Minimal ASP.NET Core 10 Minimal-APIs app demonstrating server-side OIDC login using Microsoft.AspNetCore.Authentication.OpenIdConnect. The server holds the client secret and manages the session via an encrypted auth cookie.

Prerequisites

  • .NET 10 SDK installed (dotnet --version → 10.x)
  • dotnet dev-certs https --trust — run once per machine to trust the local dev HTTPS cert
  • A SecureAuth application configured as a confidential server app (client type server_web, with a client secret)

Setup

  1. Copy .env.example to .env and fill in your SecureAuth values (including CLIENT_SECRET)
  2. dotnet restore
  3. dotnet run --project src
  4. Open https://localhost:4260

What this demonstrates

  • OIDC discovery via AddOpenIdConnect(options => { options.Authority = ... })
  • Authorization Code + PKCE flow (middleware handles code exchange, state validation, PKCE verifier)
  • Session carried by an encrypted auth cookie (protected by ASP.NET Core data protection).

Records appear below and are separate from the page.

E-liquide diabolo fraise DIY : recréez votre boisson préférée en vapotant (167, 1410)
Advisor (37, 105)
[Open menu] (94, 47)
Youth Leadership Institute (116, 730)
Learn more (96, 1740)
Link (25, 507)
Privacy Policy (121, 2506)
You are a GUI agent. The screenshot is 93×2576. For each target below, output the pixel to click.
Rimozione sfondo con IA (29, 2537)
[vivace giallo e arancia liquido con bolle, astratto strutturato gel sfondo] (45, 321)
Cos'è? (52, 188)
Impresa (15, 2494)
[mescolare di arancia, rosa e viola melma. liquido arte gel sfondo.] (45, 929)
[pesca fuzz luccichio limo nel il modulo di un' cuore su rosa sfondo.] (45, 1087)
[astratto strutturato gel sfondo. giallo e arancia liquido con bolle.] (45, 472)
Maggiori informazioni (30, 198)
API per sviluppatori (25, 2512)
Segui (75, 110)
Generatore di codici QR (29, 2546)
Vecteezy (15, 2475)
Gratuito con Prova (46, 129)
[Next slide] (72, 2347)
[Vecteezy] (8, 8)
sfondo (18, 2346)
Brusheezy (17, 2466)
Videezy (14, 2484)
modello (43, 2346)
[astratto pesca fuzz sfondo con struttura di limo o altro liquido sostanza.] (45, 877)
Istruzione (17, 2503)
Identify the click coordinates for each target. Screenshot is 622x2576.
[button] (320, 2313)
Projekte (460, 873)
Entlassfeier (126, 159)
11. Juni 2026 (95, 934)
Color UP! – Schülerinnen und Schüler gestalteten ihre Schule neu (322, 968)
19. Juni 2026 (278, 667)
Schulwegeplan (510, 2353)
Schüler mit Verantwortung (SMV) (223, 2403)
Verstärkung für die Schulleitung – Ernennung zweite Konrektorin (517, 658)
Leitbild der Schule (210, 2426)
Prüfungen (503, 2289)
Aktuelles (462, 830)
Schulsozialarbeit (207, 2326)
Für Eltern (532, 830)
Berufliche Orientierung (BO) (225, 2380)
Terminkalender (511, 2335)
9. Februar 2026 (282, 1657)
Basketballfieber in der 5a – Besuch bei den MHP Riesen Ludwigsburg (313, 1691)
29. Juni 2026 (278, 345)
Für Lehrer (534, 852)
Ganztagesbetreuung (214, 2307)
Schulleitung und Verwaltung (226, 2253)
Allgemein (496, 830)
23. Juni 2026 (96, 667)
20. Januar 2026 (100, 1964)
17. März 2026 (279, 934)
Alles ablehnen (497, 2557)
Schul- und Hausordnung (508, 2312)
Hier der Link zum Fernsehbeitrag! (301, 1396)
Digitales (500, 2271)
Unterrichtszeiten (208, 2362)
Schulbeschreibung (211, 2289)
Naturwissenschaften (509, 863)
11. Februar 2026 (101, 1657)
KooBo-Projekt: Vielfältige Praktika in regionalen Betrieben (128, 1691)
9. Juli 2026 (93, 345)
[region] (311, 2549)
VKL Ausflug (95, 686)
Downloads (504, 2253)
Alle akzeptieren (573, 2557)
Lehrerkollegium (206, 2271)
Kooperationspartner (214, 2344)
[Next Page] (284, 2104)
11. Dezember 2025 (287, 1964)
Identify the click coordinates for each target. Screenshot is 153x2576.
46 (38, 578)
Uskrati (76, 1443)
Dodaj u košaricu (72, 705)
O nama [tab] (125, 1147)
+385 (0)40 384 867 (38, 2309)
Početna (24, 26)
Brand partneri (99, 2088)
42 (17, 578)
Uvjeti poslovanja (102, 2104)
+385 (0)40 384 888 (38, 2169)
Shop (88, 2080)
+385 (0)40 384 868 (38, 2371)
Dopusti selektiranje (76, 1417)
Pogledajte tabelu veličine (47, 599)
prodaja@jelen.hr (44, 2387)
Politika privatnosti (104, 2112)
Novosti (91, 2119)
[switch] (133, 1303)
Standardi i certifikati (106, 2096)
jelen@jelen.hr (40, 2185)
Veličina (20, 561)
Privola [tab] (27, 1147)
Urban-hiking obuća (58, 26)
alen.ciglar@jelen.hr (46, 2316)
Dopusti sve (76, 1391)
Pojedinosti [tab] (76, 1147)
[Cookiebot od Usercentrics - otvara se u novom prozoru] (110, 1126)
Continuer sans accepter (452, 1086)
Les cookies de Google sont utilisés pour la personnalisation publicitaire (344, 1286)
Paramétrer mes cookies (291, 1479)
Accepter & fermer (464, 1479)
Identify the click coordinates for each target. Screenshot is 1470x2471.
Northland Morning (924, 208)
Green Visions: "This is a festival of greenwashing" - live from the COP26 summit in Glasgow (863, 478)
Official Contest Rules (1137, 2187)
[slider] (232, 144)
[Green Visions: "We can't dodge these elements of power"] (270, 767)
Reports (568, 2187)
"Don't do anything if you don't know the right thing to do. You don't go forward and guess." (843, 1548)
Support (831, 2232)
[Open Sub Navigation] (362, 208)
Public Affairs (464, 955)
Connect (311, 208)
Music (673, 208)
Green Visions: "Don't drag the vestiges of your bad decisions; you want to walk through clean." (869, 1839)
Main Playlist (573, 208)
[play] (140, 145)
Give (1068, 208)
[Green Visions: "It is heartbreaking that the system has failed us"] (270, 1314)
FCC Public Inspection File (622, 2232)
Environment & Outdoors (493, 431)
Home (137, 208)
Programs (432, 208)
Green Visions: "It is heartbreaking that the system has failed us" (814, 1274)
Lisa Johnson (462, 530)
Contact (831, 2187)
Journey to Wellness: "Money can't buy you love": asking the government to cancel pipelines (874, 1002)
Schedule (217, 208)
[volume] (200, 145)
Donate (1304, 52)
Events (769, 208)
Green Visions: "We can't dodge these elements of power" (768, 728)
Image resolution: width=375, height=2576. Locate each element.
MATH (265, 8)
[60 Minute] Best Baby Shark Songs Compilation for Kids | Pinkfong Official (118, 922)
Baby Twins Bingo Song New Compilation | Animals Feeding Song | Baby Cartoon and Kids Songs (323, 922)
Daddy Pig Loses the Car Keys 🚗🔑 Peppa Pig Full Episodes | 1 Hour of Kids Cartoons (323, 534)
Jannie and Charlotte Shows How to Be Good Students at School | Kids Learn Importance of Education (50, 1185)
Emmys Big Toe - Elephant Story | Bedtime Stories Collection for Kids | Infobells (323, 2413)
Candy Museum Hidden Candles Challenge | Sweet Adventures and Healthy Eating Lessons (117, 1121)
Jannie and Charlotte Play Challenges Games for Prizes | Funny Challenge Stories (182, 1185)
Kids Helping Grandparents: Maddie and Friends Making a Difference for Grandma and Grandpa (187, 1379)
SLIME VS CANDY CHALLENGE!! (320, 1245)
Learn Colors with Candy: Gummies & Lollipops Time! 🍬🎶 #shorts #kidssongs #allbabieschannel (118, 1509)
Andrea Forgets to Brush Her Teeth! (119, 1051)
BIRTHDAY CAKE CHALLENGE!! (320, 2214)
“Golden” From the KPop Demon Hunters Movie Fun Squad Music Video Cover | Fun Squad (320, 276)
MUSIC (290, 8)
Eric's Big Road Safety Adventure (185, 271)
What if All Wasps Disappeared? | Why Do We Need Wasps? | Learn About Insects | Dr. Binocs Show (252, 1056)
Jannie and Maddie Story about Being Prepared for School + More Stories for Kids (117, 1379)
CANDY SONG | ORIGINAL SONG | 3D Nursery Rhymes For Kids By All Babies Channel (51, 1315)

With SaveTokens = true the ID token is serialized into that cookie — no opaque tokens appear in the browser UI, but the cookie itself is a client-stored artifact.
  • RP-initiated logout via Results.SignOut(...) on Cookie + OIDC schemes

Tests

dotnet test

Covers the four non-library code paths: / unauthenticated, / authenticated (via fake auth scheme), /login challenge, /logout sign-out.

Production notes

  • Replace the dev cert with a real TLS certificate (via a reverse proxy or configured Kestrel endpoint).
  • ASP.NET Core's data-protection keys default to in-memory in dev. In production, configure a persistent key ring (filesystem / blob / Redis) so auth cookies survive restarts and work across instances.
  • Consider scoping auth middleware to protected routes only via [Authorize] attributes or RequireAuthorization().